Deploying a Proxmox Cluster backed by Ceph
In a few previous posts we've seen how to deploy Proxmox and how to configure a Proxmox Cluster. In the previous cluster post we worked with hosts backed by ZFS storage, i.e. no shared storage. In this post we'll take a look at how to use Ceph as the storage for the cluster.
Whereas the previous cluster posts also supported failover scenarios those all came with a cost of data loss depending on the replication of data between the hosts. With Ceph as the storage backend the workloads will run on shared storage between the hosts and in case of a failure the workload should still be up and running and no data should be lost.
Note that there's many different failure scenarios, many which might result in data loss even in my example architecture here in my lab environment. Please make sure that you design for failure scenarios relevant to your environment and architecture
Let's get started
Cluster architecture
The architecure used in this design looks something like the following
We have three hosts with internal storage (SSD disk) and each host has a few networks connected. In the design we have separated the management, cluster and storage networking on different interfaces and networks. In this setup the management is shared with the VM traffic, but in a real-world scenario these would also be separated, and we would also have multiple network interface cards for the different networks/use-cases.
The best practice is to separate the storage replication from the cluster network traffic as both are latency sensitive and critical for the performance of the cluster
Please refer to this section from the Proxmox Ceph deployment documentation: If unsure, we recommend using three (physical) separate networks for high-performance setups:
- one very high bandwidth (25+ Gbps) network for Ceph (internal) cluster traffic.
- one high bandwidth (10+ Gpbs) network for Ceph (public) traffic between the ceph server and ceph client storage traffic.
- one medium bandwidth (1 Gbps) exclusive for the latency sensitive corosync cluster communication.
The amount of nodes and disks in those nodes used in this environment does not neccessarily meet best practices.
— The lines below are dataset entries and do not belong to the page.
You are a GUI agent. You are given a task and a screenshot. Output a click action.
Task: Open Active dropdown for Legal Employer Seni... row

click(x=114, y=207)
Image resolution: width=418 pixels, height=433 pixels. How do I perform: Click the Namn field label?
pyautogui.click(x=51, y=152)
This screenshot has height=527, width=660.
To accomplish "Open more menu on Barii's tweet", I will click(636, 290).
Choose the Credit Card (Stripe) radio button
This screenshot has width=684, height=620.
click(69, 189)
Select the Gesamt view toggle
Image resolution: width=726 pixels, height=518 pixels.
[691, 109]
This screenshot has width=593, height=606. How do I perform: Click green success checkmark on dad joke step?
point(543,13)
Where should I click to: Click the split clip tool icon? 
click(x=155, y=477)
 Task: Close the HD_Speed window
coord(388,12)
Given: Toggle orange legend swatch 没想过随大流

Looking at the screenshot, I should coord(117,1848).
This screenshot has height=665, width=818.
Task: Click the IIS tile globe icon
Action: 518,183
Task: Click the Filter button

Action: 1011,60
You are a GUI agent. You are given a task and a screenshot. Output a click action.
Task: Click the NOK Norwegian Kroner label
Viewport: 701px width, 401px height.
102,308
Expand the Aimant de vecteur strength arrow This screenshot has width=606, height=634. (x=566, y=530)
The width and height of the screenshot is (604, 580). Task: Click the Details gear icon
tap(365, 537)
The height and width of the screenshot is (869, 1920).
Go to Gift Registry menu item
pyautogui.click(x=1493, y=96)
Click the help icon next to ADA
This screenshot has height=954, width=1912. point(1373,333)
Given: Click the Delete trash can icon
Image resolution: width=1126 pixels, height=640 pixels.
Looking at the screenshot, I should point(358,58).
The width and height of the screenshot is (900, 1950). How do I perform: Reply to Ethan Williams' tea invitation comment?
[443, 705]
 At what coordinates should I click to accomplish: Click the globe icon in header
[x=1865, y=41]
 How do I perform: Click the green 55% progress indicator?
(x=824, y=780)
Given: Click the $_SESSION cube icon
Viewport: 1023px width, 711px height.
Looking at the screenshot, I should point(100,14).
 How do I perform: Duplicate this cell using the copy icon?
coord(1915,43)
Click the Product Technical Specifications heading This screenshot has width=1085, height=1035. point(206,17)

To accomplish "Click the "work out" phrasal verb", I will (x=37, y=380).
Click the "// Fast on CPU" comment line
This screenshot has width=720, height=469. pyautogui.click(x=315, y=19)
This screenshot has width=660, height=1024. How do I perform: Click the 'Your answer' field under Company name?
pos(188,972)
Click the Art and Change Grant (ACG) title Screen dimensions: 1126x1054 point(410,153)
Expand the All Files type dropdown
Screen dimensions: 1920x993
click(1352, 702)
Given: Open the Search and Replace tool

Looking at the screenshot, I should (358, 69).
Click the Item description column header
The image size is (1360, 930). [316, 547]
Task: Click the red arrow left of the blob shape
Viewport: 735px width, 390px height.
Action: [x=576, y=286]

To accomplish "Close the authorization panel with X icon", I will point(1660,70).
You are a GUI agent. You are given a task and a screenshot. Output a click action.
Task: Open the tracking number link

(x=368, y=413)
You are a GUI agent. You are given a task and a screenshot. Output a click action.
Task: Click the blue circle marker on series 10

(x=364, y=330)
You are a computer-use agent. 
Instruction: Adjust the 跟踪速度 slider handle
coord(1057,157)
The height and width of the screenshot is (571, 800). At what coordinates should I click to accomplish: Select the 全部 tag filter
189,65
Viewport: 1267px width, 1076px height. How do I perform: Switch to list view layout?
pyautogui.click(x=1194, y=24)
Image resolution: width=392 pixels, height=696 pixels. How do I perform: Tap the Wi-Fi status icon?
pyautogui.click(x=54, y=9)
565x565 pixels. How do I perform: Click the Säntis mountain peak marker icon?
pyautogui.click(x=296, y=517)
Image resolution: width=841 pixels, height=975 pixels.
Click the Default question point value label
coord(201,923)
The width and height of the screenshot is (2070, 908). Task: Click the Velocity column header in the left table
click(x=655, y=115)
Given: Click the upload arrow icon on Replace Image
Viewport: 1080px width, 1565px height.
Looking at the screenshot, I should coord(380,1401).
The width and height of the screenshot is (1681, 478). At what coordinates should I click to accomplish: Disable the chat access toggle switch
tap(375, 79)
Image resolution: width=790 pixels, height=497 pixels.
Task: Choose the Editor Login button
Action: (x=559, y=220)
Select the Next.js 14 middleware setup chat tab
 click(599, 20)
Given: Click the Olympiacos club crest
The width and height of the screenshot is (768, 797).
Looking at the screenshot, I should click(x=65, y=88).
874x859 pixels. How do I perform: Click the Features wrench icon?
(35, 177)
Please make sure that you design your architecture based on the the use-cases your cluster is supposed to solve.
Host networking
Before creating our cluster we'll set up the networking on the hosts. We'll configure the nic's for cluster traffic and storage traffic.
Create cluster
Now, let's go ahead and create the cluster.
In the cluster creation wizard we'll give the cluster a name, and we'll specify the network to use for cluster traffic. In this example we'll specify both the cluster traffic nic and the storage nic as this could give us some failover capabilities should the cluster nic experience any issues.
After successful creation of the cluster our Cluster page (on the Datacenter object) should look like something like the following
Add nodes to cluster
Now, we can go ahead and add the remaining two servers as cluster nodes.
From the cluster view we'll hit the "Join information" button to get the token needed for joining additional nodes.
Now, on each of the two nodes we'll go to it's Datacenter object and hit cluster and then the "Join cluster" button and paste in the token. We'll also add the root password of the first node, and select the two links for the Cluster network
After hitting the join button the join cluster process will start. After a few seconds you might notice that there's a communication error displayed
I suspect this comes from the fact that the Join cluster tasks restarts the pve-cluster
service, but in my experience it won't finalize the task in the UI.
Looking at the Cluster view on our first node we might also get an error concerning a pve-ssl.pem file, but we can see that the node has joined.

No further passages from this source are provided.